Para ele, reduzir as margens de lucro de forma a melhorar o preço e ganhar competitividade frente à concorrência são estratégias que garantem sucesso não só na venda ao consumidor final, mas também em concorrências e licitações. Possibilitar o parcelamento de compras para atrair a classe C e ter em mãos um produto inovador também impulsionam as receitas. “No caso de produtos com alto valor agregado, oferecer a locação, em vez da venda do aparelho, garante margens maiores no longo prazo”, diz.

Publicidade e marketing

Não adianta gastar dinheiro para fazer propaganda em uma revista de alcance nacional se a empresa não tem estrutura para atender um mercado tão grande. “Uma pequena empresa deve considerar que o seu público alvo são as pessoas do bairro onde ela está instalada, mais a população de três ou quatro bairros adjacentes, em um raio máximo de três quilômetros”, explica.

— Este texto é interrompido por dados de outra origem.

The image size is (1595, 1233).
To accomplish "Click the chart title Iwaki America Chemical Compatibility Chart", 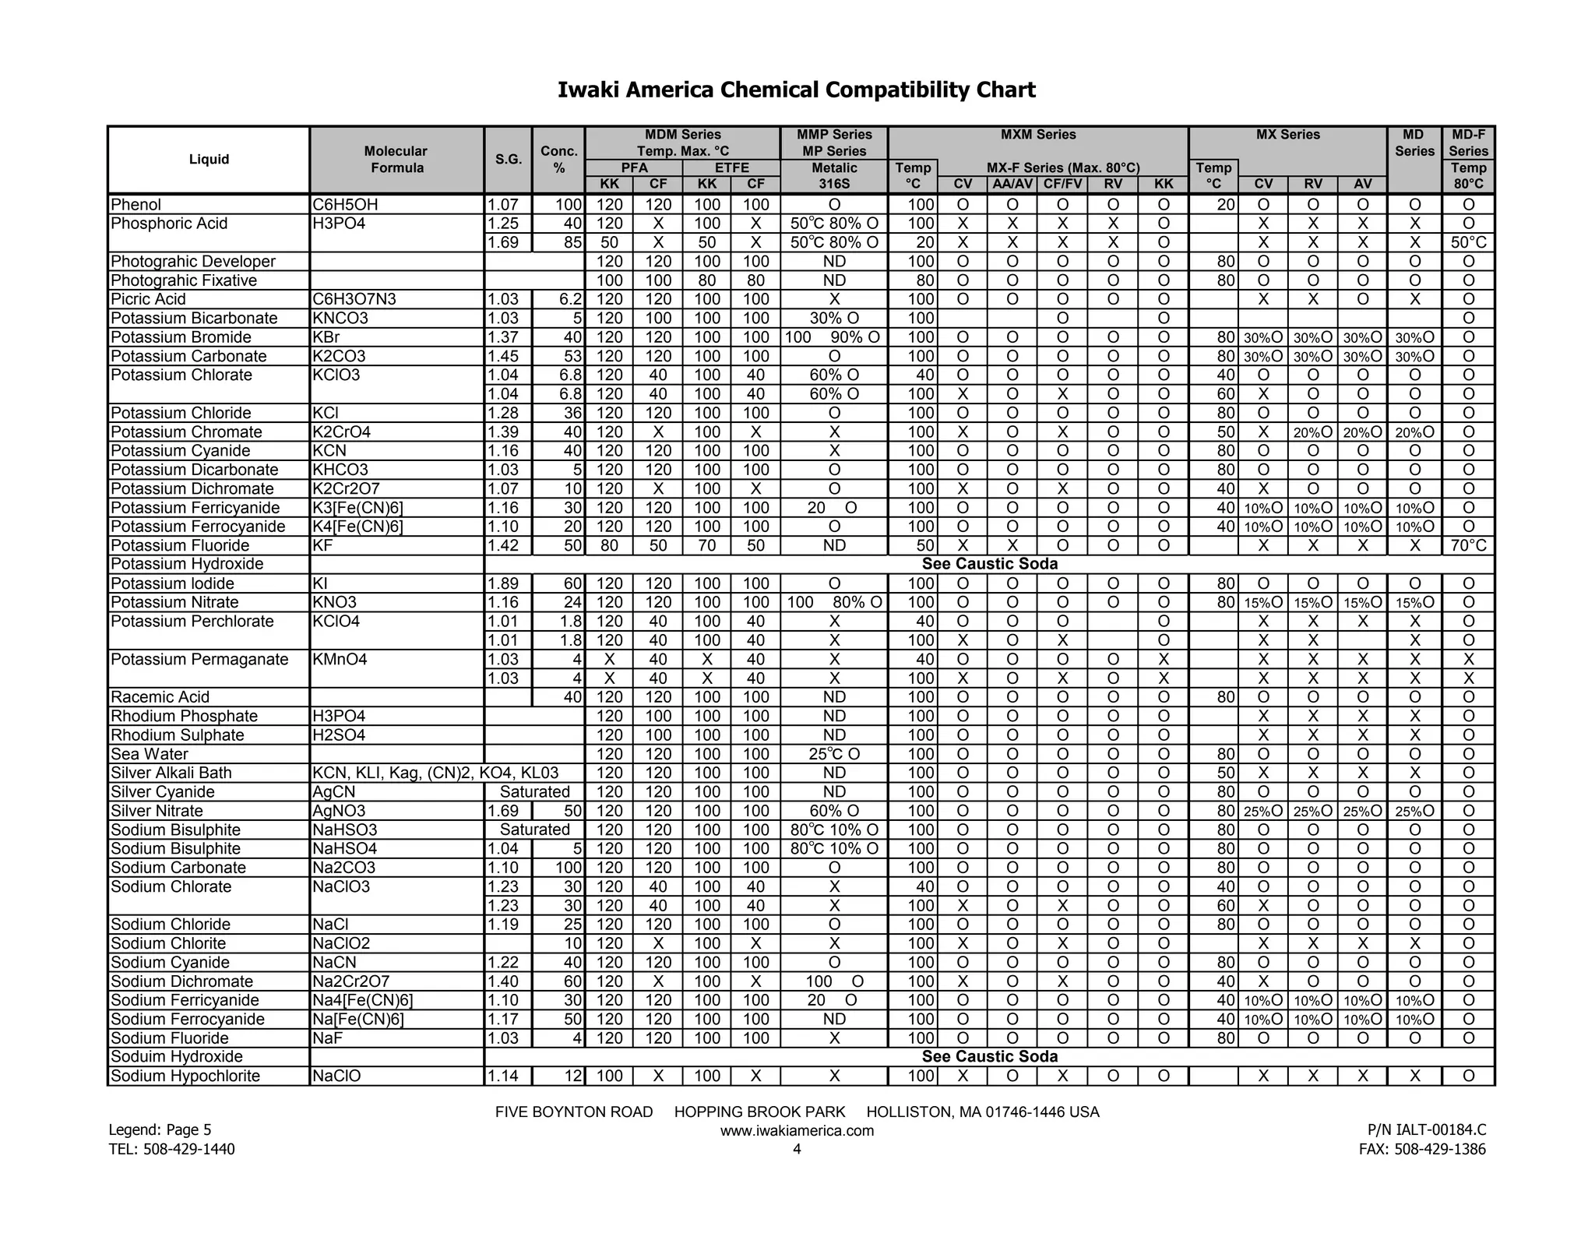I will (796, 90).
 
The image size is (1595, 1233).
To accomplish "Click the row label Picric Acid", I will (148, 299).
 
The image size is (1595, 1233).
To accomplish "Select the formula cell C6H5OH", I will (345, 205).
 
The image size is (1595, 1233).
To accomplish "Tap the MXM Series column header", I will (1037, 135).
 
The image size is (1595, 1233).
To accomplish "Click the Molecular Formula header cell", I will (396, 160).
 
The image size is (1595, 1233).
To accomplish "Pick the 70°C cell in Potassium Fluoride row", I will (1468, 545).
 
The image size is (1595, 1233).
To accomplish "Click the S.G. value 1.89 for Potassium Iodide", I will (503, 583).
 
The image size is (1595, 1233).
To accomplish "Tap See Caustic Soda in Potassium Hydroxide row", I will (989, 564).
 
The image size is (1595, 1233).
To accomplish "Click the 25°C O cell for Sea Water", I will (833, 754).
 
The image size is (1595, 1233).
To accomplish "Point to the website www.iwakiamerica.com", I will (797, 1131).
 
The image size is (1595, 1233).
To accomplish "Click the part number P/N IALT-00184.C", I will (1426, 1129).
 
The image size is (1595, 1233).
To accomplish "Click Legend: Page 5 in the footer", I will (160, 1129).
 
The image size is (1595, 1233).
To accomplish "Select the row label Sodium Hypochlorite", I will (185, 1076).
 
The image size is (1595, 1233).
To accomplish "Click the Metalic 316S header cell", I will (833, 176).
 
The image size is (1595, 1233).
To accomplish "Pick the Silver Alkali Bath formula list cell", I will (435, 773).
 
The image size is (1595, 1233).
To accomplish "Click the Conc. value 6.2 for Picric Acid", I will (570, 299).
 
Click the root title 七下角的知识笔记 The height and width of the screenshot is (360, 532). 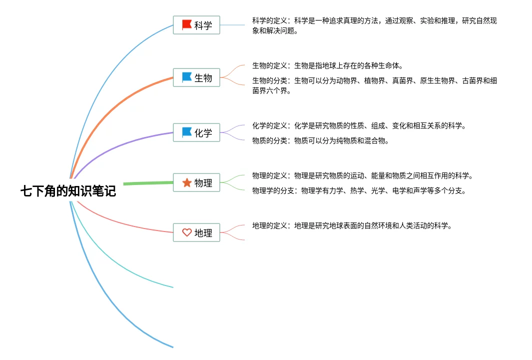coord(68,191)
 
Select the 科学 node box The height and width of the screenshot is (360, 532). coord(196,25)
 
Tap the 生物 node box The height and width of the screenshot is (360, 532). coord(196,78)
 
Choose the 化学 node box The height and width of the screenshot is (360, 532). coord(196,132)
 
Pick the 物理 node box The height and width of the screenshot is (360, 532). coord(196,182)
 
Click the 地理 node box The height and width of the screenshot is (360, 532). coord(196,232)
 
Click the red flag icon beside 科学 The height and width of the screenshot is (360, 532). coord(187,24)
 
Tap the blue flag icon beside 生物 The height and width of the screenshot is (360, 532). coord(187,77)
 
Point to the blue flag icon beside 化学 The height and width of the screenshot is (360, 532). coord(187,132)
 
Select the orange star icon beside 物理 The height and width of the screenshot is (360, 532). coord(187,182)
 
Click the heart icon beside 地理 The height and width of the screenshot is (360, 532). coord(187,232)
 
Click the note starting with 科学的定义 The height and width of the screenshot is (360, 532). coord(374,26)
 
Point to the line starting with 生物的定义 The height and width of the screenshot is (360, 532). coord(327,66)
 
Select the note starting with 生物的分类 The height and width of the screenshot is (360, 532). coord(374,86)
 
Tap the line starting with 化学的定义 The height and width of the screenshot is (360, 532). coord(359,126)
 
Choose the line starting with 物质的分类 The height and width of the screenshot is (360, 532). coord(320,140)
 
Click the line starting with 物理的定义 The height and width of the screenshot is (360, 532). coord(362,176)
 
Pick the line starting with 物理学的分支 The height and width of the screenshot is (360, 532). coord(359,190)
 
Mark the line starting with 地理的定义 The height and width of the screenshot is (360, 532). coord(352,226)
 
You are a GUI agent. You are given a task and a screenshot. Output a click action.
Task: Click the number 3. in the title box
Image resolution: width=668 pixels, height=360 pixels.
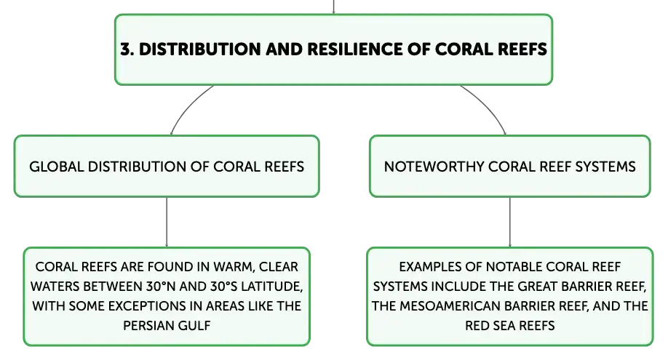[127, 49]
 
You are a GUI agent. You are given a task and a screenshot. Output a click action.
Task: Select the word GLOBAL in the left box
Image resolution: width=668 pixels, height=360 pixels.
[56, 167]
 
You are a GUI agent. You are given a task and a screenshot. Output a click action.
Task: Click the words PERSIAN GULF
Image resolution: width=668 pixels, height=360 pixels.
[167, 326]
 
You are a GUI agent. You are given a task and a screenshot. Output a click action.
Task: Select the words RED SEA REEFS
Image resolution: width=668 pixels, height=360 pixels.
[510, 326]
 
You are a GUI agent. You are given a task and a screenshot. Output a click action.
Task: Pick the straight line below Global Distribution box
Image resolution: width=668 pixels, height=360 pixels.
[167, 222]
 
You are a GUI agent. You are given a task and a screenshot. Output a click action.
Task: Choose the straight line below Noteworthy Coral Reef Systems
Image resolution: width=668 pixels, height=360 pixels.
[510, 222]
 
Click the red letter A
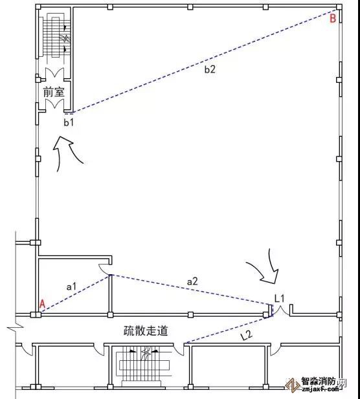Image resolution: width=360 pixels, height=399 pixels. pyautogui.click(x=43, y=305)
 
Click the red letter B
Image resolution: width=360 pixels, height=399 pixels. pyautogui.click(x=333, y=19)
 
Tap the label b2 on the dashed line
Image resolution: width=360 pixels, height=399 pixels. pyautogui.click(x=210, y=69)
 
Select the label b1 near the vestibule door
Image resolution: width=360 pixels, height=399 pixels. pyautogui.click(x=69, y=122)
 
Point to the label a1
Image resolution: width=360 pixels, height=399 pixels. pyautogui.click(x=71, y=286)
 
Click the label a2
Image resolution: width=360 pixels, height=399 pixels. pyautogui.click(x=192, y=282)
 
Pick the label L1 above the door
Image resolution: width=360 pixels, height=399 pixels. pyautogui.click(x=280, y=298)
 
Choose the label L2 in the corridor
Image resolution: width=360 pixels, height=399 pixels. pyautogui.click(x=247, y=336)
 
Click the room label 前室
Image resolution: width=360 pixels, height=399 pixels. pyautogui.click(x=54, y=92)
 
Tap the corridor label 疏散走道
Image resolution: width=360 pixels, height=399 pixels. pyautogui.click(x=146, y=331)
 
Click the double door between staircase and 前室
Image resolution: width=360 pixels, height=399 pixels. pyautogui.click(x=54, y=73)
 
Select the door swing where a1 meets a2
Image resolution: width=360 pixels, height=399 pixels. pyautogui.click(x=104, y=269)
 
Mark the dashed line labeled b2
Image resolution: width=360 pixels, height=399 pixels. pyautogui.click(x=205, y=61)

Contratar pessoas para distribuir material promocional ou enviar ofertas por e-mail para um cadastro selecionado são ações que custam pouco e trazem bons resultados, garante o empresário. Organizar um coquetel para os clientes conhecerem melhor a empresa também funciona. “Se depois de tudo não houver resultado é porque o produto não é desejado ou o modelo de negócio precisa ser revisto”, diz. “O empreendedor precisa descobrir se o consumidor deseja o seu produto ou serviço”, afirma. E essa descoberta deve ser feita em até seis meses, recomenda.

Diversificação

José Carlos Semenzato acredita que o empreendedor não pode deixar de fazer o que lhe garantiu sucesso, mas afirma também que desenvolver novos modelos de negócio pode ajudar a alavancar o faturamento de qualquer empresa. “Na hora de testar um modelo, o melhor é criar um novo canal de vendas, com outra pessoa na gerência, outra marca e um produto ou serviço com algum diferencial competitivo”, afirma o empresário.

Classe C

Semenzato acredita ainda que focar nesse novo público consumidor traz mais resultados do que investir em serviços para a classe A. “Atualmente, mesmo quem vende para a elite quer investir em um negócio mais popular”, diz. E o empreendedor garante que mesmo produtos e serviços com custo mais alto podem ser comercializados para as classes C e D por meio da venda em parcelas, minuciosamente calculadas para caber no orçamento. “Para atingir a elite, é necessário um investimento muito alto, enquanto as classes C e D estão mais dispostas a pagar para ter seus desejos realizados.”